There are big plans for IRSE on the horizon. Thomas and Stannard plan to host other summer Gear Up camps at Fort Peck, Flathead, and Rocky Boy reservations. They’re currently trying to start a chapter of the American Indian Science and Engineering Society so UM students can become part of an even larger network of Native Americans in STEM fields. They can attend conferences, apply for scholarships, and find jobs. One day, Thomas hopes to build an entrepreneurship program for students looking to start their own companies.

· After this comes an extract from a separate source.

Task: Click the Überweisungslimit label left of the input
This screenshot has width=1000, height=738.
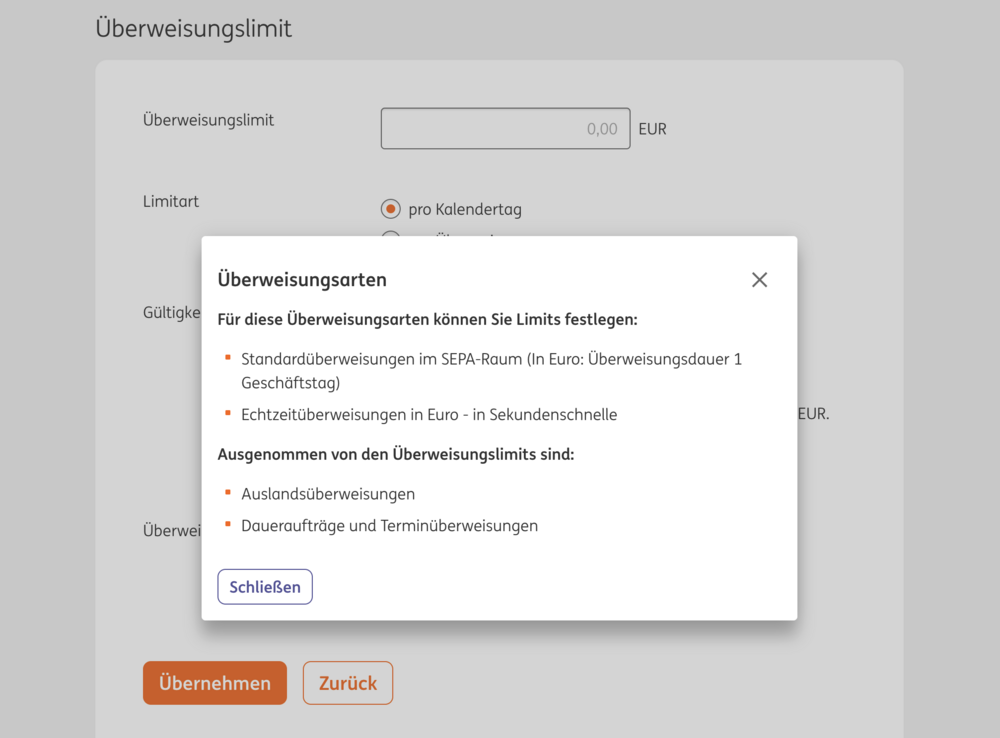Action: point(208,120)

Ultimately, it’s the students who will decide where their STEM future takes them, but the idea that reservations could benefit is exciting to Thomas and his students.

Meanwhile, more Native students at UM are getting excited about science. Over spring break, three Native American undergraduate students traveled with Thomas to the Jet Propulsion Laboratory in Pasadena, Calif., where the Mars Rover was made. The students got to talk with scientists—some of them also of Native American descent—to hear about what it’s like to build machines that end up on an entirely different planet. They got to see the main control room and the “Mars Yard,” which is a simulation of the rocky red Martian landscape where the scientists improve their rover prototypes.

Naomi Branson, a computer IT major with a passion for programming, was one of the students who went on the trip.

“The experience was amazing,” she says. “It really inspired and fueled my drive to continue my education—to do something I love.”

One of the main goals of IRSE is tearing down the perception that college is for one group of people and not another. That science is too hard. That it’s only other people who dream about building robots and exploring space, and finding cures. Realizing those are not true is the key that opens up the door. It’s the first fix.

“I think when you come from a small place, you put a lot of things on a pedestal,” Branson says. “You think a lot of things are unreachable for you. The cool thing about this program is that they show you there are a lot of amazing opportunities available to you if you have the drive and skills and passion to pursue them. It makes you realize that nothing is out of reach.”